PRIVATE BROWSING

What is the goal of privacy?
   -Vague ideal: (activity of) a given user is
    indistinguishable from (activity of)
    many other users.
   -Today we'll discuss privacy in the context
    of web browsers.
        *There's no formal definition of what
         private browsing means, in part
         because web applications are so
         complicated and so much incriminating
         state can be generated.
        *Browsers update their implementation
         of private browsing according to
         user demand and what other browser
         vendors do.
        *As users rely on private browsing
         mode, they expect more from it . . .
         and more implementation deficiencies
         emerge!

What do the browsers mean by "private browsing"?
   -Paper formalizes this as two separate
    threat models + attacks:
        1) A local attacker who possesses your
           machine post-browsing session, and
           wants to discover which sites you've
           visited.
        2) A web attacker who has compromised
           a web server that you contact, and
           wants to link you across private
           and/or normal sessions.
   -If the two attackers can collude, it's easier
    for them to identify user.
        *Ex: A local attacker asks the server
         to check for the local IP address in
         the server's access logs.
        *So, there's practical value to security
         against these two attacks in isolation.

Threat 1: Local attacker.
   -Assumption: Attacker gets control of the user's
    machine post-session, and wants to learn what
    sites the user visited in private browsing mode.
   -Security goal: Attacker can't learn those sites!
   -Non-goals
         *Don't care about achieving privacy
          for *future* private browsing sessions.
                -Attacker could modify software on
                 the machine (e.g., installing a
                 keystroke logger) and track future
                 browsing.
                -This is why we also assume that the
                 attacker can't access the machine
                 *before* private browsing starts.
          *Hide the fact that private browsing was
           used.
                -Often called "plausible deniability".
                -The paper says that this is difficult
                 to achieve, but doesn't explain why.
                 Later in the lecture, we'll discuss
                 some potential reasons.

What kinds of persistent client-side state
can a private session leak? [By persistent,
we mean "stored on the local disk."]
   1) JavaScript-accessible state: Cookies,
      DOM storage
   2) Browser cache
   3) History of visited addresses
   4) Configuration state: New client certificates,
      updates to saved password database, bookmarks
   5) Downloaded files
   6) New plugins/browser extensions
   
   -Private browsing implementations all
    try to prevent persistent leaks to
    1, 2, and 3. However, 4, 5, and 6
    often persist after the private session
    ends.
   -Network activity can leave persistent
    evidence---DNS resolution records!
        *To fix this, private browsing mode
         would need to flush the DNS cache
         upon session termination.

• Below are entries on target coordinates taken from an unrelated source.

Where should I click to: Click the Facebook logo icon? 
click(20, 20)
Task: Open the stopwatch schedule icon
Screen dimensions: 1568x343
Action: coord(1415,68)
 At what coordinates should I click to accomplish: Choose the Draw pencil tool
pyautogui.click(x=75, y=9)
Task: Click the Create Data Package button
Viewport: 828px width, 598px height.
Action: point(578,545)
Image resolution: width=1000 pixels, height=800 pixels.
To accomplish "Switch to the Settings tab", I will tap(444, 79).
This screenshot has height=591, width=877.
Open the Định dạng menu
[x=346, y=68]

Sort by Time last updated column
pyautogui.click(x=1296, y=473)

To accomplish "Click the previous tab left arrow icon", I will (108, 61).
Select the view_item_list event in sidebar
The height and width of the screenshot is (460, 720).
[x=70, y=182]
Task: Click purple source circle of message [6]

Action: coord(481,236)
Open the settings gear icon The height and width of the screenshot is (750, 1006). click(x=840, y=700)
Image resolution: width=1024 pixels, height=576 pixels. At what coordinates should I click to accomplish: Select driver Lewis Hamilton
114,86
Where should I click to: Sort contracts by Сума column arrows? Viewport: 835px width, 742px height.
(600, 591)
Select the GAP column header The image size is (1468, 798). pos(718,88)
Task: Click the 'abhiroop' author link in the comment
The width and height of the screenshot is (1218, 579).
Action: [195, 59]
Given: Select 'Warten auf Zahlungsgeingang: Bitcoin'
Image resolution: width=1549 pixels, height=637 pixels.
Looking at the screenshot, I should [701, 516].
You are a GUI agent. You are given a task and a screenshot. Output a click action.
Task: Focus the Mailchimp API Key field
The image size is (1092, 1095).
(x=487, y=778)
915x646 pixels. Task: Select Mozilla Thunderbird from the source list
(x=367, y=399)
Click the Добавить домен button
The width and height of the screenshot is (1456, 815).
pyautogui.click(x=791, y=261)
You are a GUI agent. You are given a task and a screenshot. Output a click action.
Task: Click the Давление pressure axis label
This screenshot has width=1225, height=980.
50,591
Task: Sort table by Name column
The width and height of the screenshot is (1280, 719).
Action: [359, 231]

However,
         this is tricky, because flushing
         the cache typically requires admin
         rights on your machine (do you want
         the browser having admin rights?)
         and deletes all DNS state, not the
         state generated by a particular
         user.
   -During private browsing, objects in RAM
    can also get paged out to disk!

        Demo
           Open Firefox in Private Browsing Mode
           Visit http://pdos.csail.mit.edu/
           sudo gcore $(pgrep firefox)
           strings core.* | grep -i pdos
             //-e l: Look for string using the
             //      character encoding 16-bit
             //      little-endian.
             //-a:   Scan all of the file.
             //-t:   Print the offset within
             //      the file.

Data lifetime is a broader problem than just
private browsing!
   -Ex: cryptographic keys or passwords might
    be problematic if disclosed.
    [Ref: http://css.csail.mit.edu/6.858/2010/readings/chow-shredding.pdf]
   
         Demo
            cat memclear.c
            cat secret.txt
            make memclear
            ./memclear &
            sudo gcore $(pgrep memclear)
            strings core.* | grep secret

Where does data persist?
   -Process memory: heap, stack.
        *Terminal scrollback
        *I/O buffers, X event queues,
         DNS cache, proxy servers, ...
        *Language runtime makes copies (e.g.,
         immutable strings in Python)
   -Files, file backups, SQLite databases
   -Swap file, hibernate file
   -Kernel memory:
        *IO buffers: keyboard, mouse inputs
        *Freed memory pages
        *Network packet buffers
        *Pipe buffers contain data sent
         between processes
        *Random number generator inputs
         (including keystrokes again).

How could an attacker get a copy of leftover
data?
   -Files themselves may contain multiple
    versions (e.g., Word used to support
    this feature).
   -Programs may leak information if they don't
    scrub memory on deallocation or program
    shutdown:
        *Ex: In older Linux kernels, up to 4 KB of
         kernel memory could be leaked to disk
         when a new directory was created.
        *Ex: If the kernel/VMM doesn't wipe memory
         pages, then information from process X
         can leak into process Y that uses X's
         old memory pages.
   -Core dumps
   -Direct access to the machine
   -Flash SSDs implement logging---they don't
    erase old data right away!
   -Stolen disks, or just disposing of old
    disks [Ref: http://news.cnet.com/2100-1040-980824.html]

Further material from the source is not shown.